With malice toward none, with charity for all, with firmness in the right as God gives us to see the right, let us strive on to finish the work we are in, to bind up the nation's wounds, to care for him who shall have borne the battle and for his widow and his orphan, to do all which may achieve and cherish a just and lasting peace among ourselves and with all nations.

*******

 

 

Abraham Lincoln was under fire, especially during the Civil War. He new he would make errors in office, but he resolved never to compromise his integrity. His resolve was so strong that he declared, “I desire so to conduct the affairs of this administration that if at the end, when I come to lay down the reins of power, if I have lost every other friend on earth, I shall at least have one friend left, and that friend shall be down inside of me.”

 

“Example is not the main thing in influencing others. It is the only thing.” Albert Schweitzer

 

 

 

This past year I have knighted twenty men. We are all on the Quest of our life and we will only make it if we have the right tools.  I do not feel worthy to Knight anyone but I do desire to call men to a Noble Masculinity. We have been called to a holy calling, of living above the ordinary, walking by a standard of faith and seeking to please our Lord and Master.

 

I know that it is hard to grow into the men we are to be. It is hard for me. But the one thing I have learned is that in becoming a man we will all have to face the issue of our fathers. We can kill them in our eyes (by having nothing to do with them because of the wounds they have caused) or we can become men and walk with them.

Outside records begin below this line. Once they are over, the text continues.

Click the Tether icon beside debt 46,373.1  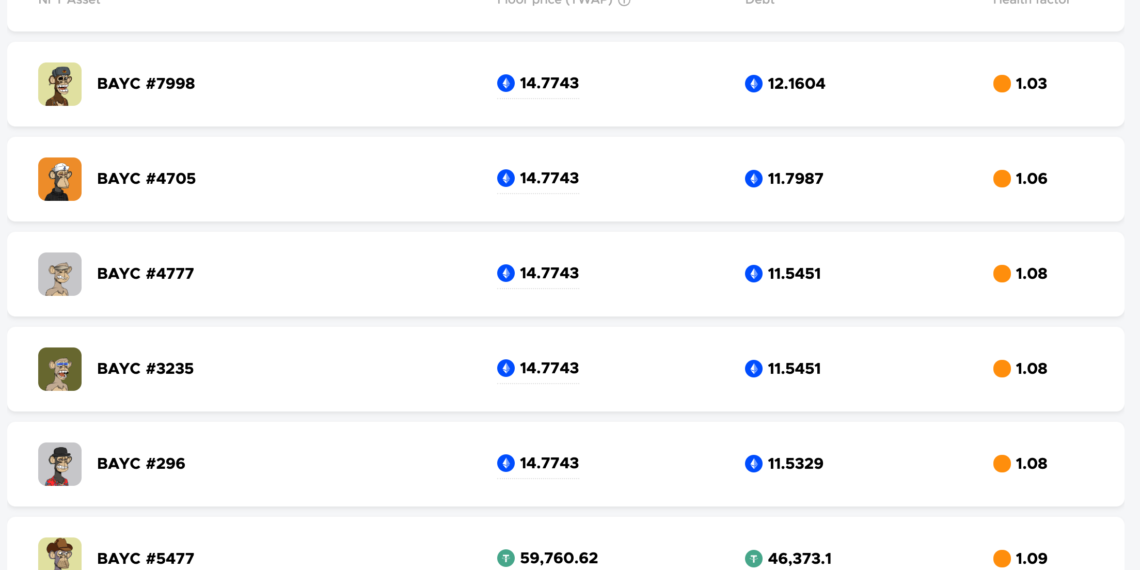click(753, 559)
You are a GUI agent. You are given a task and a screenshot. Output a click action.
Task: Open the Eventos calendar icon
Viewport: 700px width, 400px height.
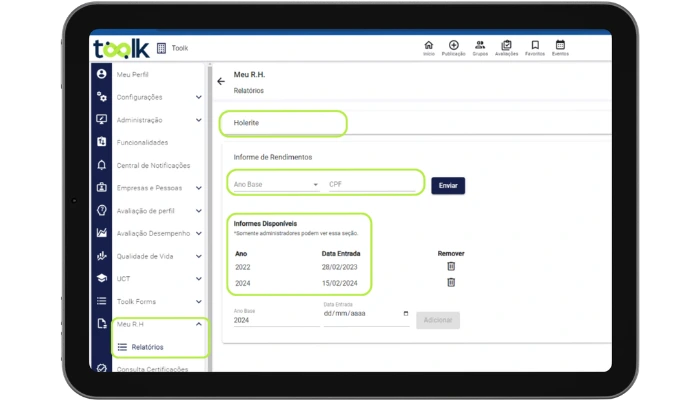[560, 45]
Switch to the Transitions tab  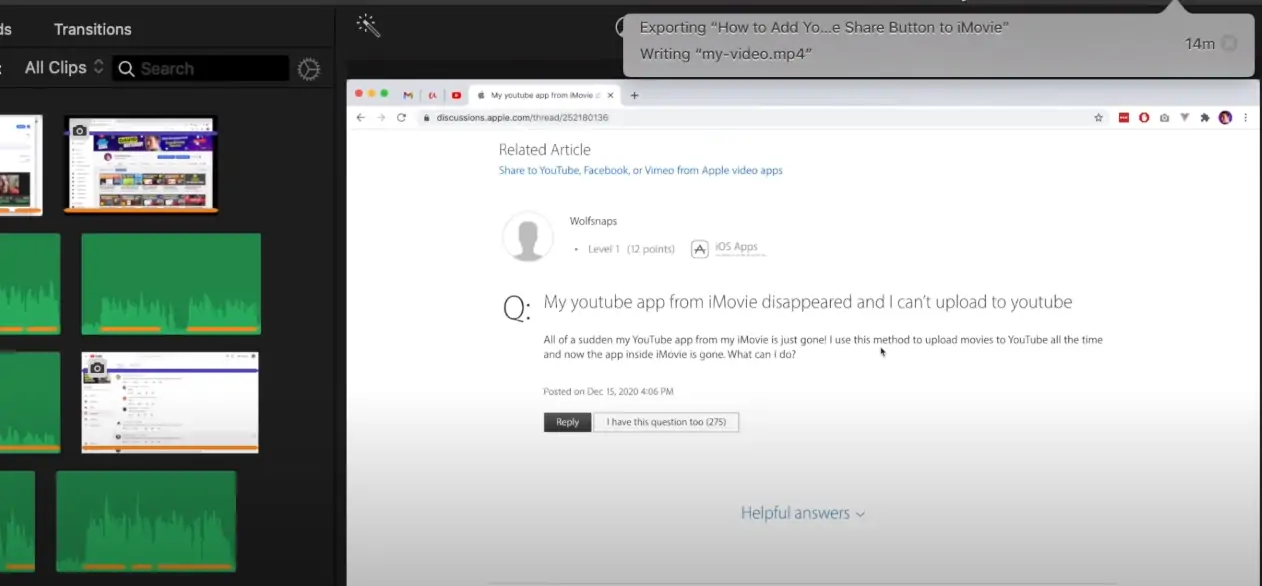[92, 29]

We will never become our fathers but if we are not careful by focusing so hard on not becoming like them we tend to repeat the very same mistakes they did, sometime worse. To walk with them we need to forgive them, honor them, and try if possible to spend time with them. See the real man if they will let us. If not understand that they are real hurting men just like us even if they act strong. In closing I pray that you will seek God and live his word and thereby become all that he wants you to be.